— What is expected —
Copy out the text lines of the records below word for word, leaving the pictures out.

>> start Provided data

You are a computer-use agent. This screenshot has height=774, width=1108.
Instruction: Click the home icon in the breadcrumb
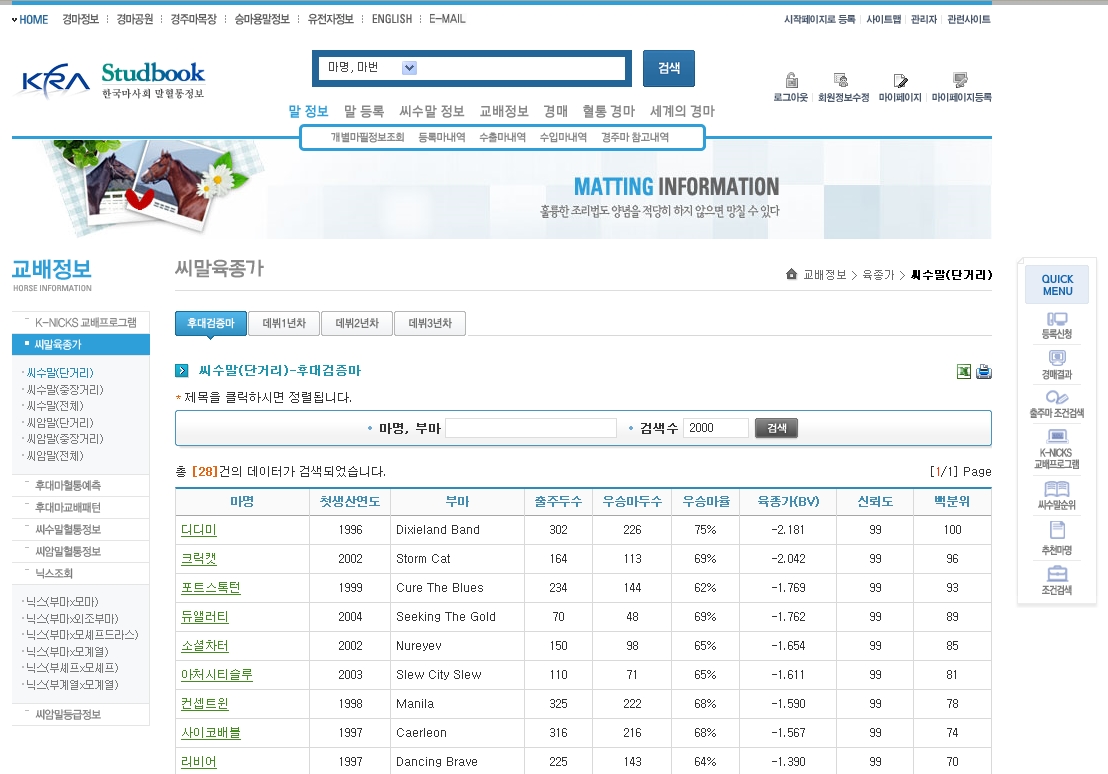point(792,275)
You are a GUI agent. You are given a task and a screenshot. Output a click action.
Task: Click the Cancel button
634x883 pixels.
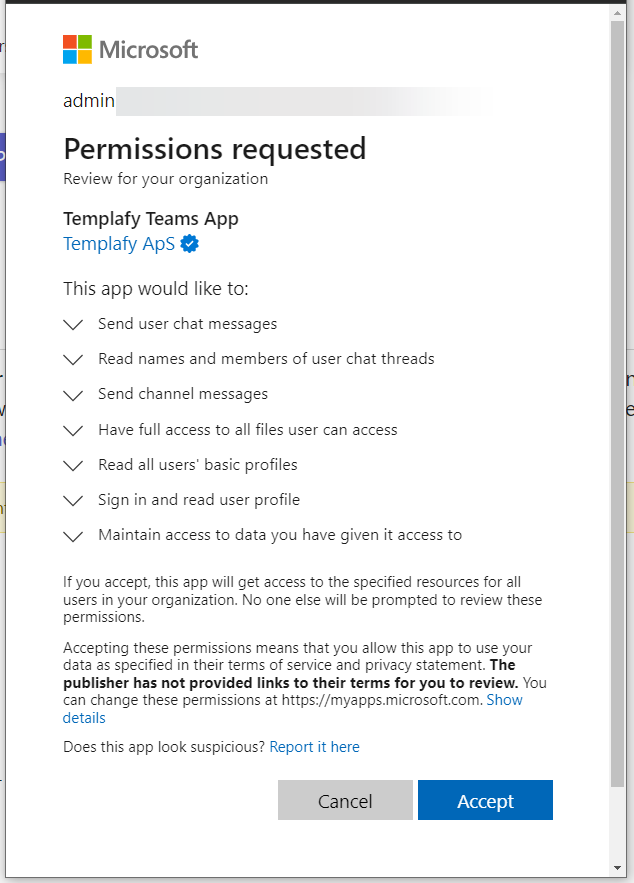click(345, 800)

>> end Provided data

— Written response —
You are a computer-use agent. This screenshot has height=774, width=1108.
Instruction: Click the home icon in the breadcrumb
point(792,275)
You are a GUI agent. You are given a task and a screenshot. Output a click action.
Task: Click the Cancel button
634x883 pixels.
click(345, 800)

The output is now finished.